Let me begin with a disclaimer—I am not anti-Kindle.
I admit freely to having read several e-books on my iPhone. Indeed, I understand the appeal of e-books. They can be purchased and downloaded instantly. They take up zero physical space and therefore save many a book-lovers’ home from becoming cluttered. And sometimes, they are even less expensive.
No, I’m not here to bash high-tech users of e-readers. Rather, I am, in a fashion, one of them. I consider myself a hybrid reader, dabbling in books and e-books alike.
However, I will never give up my bookshelves, bookends, or bookmarks. I will never completely forsake physical, real, honest-to-goodness, hold-in-your-hands books.
For books, with their pages and ink, will always be my first love. And nothing shall ever convince me that e-books are superior to their paper counterparts. E-books are all well and good and have their place. Yet it must be admitted, by even the most modern tech-savvy of persons, that there are some things they lack.
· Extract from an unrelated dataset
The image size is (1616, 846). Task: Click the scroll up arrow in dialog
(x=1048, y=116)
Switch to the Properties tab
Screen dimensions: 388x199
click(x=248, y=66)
8 Fabulous Things About Books that E-readers Lack
1. Tactile Quality
To read an e-book, one must hold a machine. Whether it’s a Nook or smart phone, the sense of touch is engaged only by a cold electronic device. You don’t truly hold the e-book, feel its weight. It’s a one dimensional object partitioned off by a screen. In this one dimensional reading experience, you lose the variety of tactile qualities books offer. Rich leather, soft cloth, or slick paperback binding. Braille-like embossed lettering. The thin, smooth pages of a new book. The thick, textured parchment of an antique. By engaging our sense of touch, books connect directly with the reader in a manner e-books simply cannot replicate.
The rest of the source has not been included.